Un ancien soldat, tué par balle en pleine rue, a pris la parole… après sa mort. Grâce à l’IA, une vidéo recréant son image est apparue au tribunal pour pardonner à son meurtrier.
Le 1er mai, dans un tribunal de l’Arizona, les spectateurs ont vu l’impossible se produire. Christopher Pelkey, ancien soldat tué en 2021 lors d’un accès de rage au volant, est apparu à l’écran pour s’adresser à son meurtrier. L’image et la voix étaient générées par une IA. « Dans une autre vie, on aurait pu être amis. Je crois au pardon », a déclaré l’avatar, projeté sur un écran géant.
C’est sa sœur, Stacey Wales, qui a eu l’idée de cette reconstitution. Pendant deux ans, elle préparait sa déclaration d’impact.
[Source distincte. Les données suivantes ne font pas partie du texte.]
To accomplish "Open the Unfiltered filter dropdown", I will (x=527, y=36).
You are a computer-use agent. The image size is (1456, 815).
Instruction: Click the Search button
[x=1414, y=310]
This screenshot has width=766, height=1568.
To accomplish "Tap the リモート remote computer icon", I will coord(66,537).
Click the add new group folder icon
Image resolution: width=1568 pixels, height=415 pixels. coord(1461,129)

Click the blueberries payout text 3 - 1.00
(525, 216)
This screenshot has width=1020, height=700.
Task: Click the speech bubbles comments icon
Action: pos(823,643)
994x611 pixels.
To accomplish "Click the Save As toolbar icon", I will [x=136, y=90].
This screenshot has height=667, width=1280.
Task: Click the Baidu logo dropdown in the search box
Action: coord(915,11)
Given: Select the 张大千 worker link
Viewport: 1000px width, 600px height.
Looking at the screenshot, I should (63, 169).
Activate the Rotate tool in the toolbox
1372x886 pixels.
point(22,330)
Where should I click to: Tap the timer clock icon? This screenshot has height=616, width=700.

Pourtant, il lui manquait quelque chose : les mots que son frère aurait pu dire lui-même. Pour créer la vidéo, elle a sollicité son mari et un partenaire de longue date. Ce dernier avait déjà utilisé l’IA pour ramener la voix d’un PDG décédé dans une présentation d’entreprise.
Un montage soigneusement construit
Ils ont extrait la voix de Christopher à partir d’une vidéo YouTube tournée après un traitement contre le PTSD. Pour le visage, ils ont utilisé une photo de funérailles, en retouchant la barbe, les lunettes et le logo de casquette. Stacey a elle-même rédigé le texte. L’avatar a ensuite prononcé ces mots, filmé sur fond sombre : « Je crois en Dieu, et je pardonne toujours. »
Le juge Todd Lang a publiquement salué la vidéo. « J’ai aimé cette IA », a-t-il déclaré juste avant de rendre son verdict. Il a condamné Gabriel Horcasitas à dix ans et demi de prison. Cette peine correspond à la durée maximale. « J’ai entendu le pardon. Et je sais que M. Horcasitas l’a entendu aussi », a ajouté le juge.
Une première dans une salle d’audience américaine
Selon la procureure du comté de Maricopa, aucune autre affaire n’avait utilisé un témoignage généré par IA jusqu’ici. En Arizona, la loi permet aux victimes d’exprimer leur douleur de manière assez libre, surtout pendant la phase de condamnation. Ce n’est pas le cas dans tous les États. Certains limitent les supports visuels ou imposent un format strict.
L’avocat de la défense n’a pas tenté de bloquer la vidéo IA au tribunal. Pourtant, il estime qu’elle pourrait avoir influencé la décision finale. D’autres experts, comme la professeure Cynthia Godsoe, expriment des craintes. « Ce type de contenu peut bouleverser plus qu’une simple photo. C’est délicat », affirme-t-elle.
Un outil puissant, mais sensible à manipuler
La juriste Maura Grossman, spécialiste de l’IA, adopte un point de vue différent. D’après elle, aucun jury n’a été influencé, donc l’outil reste acceptable. Elle considère l’usage comme légal et pertinent, tant que les limites restent claires.
Pour Stacey Wales, cette démarche n’est pas une provocation. Elle voulait honorer la mémoire de son frère et non créer un précédent juridique. « L’IA peut être mal utilisée, mais ici, c’était un simple moyen de faire entendre Chris. » La question reste ouverte : doit-on laisser les morts parler dans nos tribunaux ? Pour la justice, une nouvelle ère commence.